You are viewing a plain text version of this content. The canonical link for it is here.
Posted to user@spark.apache.org by Saiph Kappa <sa...@gmail.com> on 2015/03/03 20:32:06 UTC
Why different numbers of partitions give different results for the
same computation on the same dataset?
Hi,
I have a spark streaming application, running on a single node, consisting
mainly of map operations. I perform repartitioning to control the number of
CPU cores that I want to use. The code goes like this:
val ssc = new StreamingContext(sparkConf, Seconds(5))
> val distFile = ssc.textFileStream("/home/myuser/spark-example/dump")
> val words = distFile.repartition(cores.toInt).flatMap(_.split(" "))
> .filter(_.length > 3)
>
> val wordCharValues = words.map(word => {
> var sum = 0
> word.toCharArray.foreach(c => {sum += c.toInt})

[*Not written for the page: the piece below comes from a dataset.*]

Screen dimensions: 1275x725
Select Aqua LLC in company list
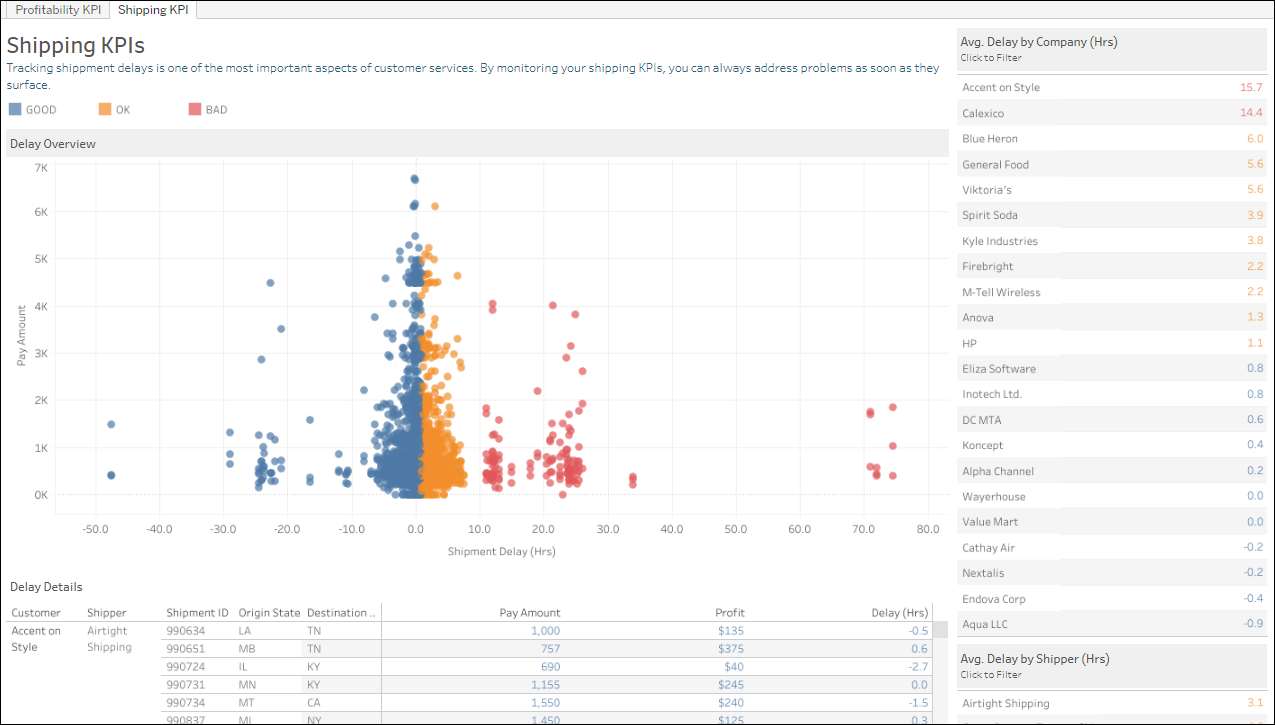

> sum.toDouble / word.length.toDouble
> }).foreachRDD(rdd => {
> println("MEAN: " + rdd.mean())
> })
>
I have 2 questions:
1) How can I use coalesce in this code instead of repartition?
2) Why, using the same dataset (which is a small file processed within a
single batch), the result that I obtain for the mean varies with the number
of partitions? If I don't call the repartition method, the result is always
the same for every execution, as it should be. But repartitioning for
instance in 2 partitions gives a different mean value than using 8
partitions. I really don't understand why given that my code is
deterministic. Can someone enlighten me on this?
Thanks.
Re: Why different numbers of partitions give different results for
the same computation on the same dataset?
Posted by Tathagata Das <td...@databricks.com>.
You can use DStream.transform() to do any arbitrary RDD transformations on
the RDDs generated by a DStream.
val coalescedDStream = myDStream.transform { _.coalesce(...) }
On Tue, Mar 3, 2015 at 1:47 PM, Saiph Kappa <sa...@gmail.com> wrote:
> Sorry I made a mistake in my code. Please ignore my question number 2.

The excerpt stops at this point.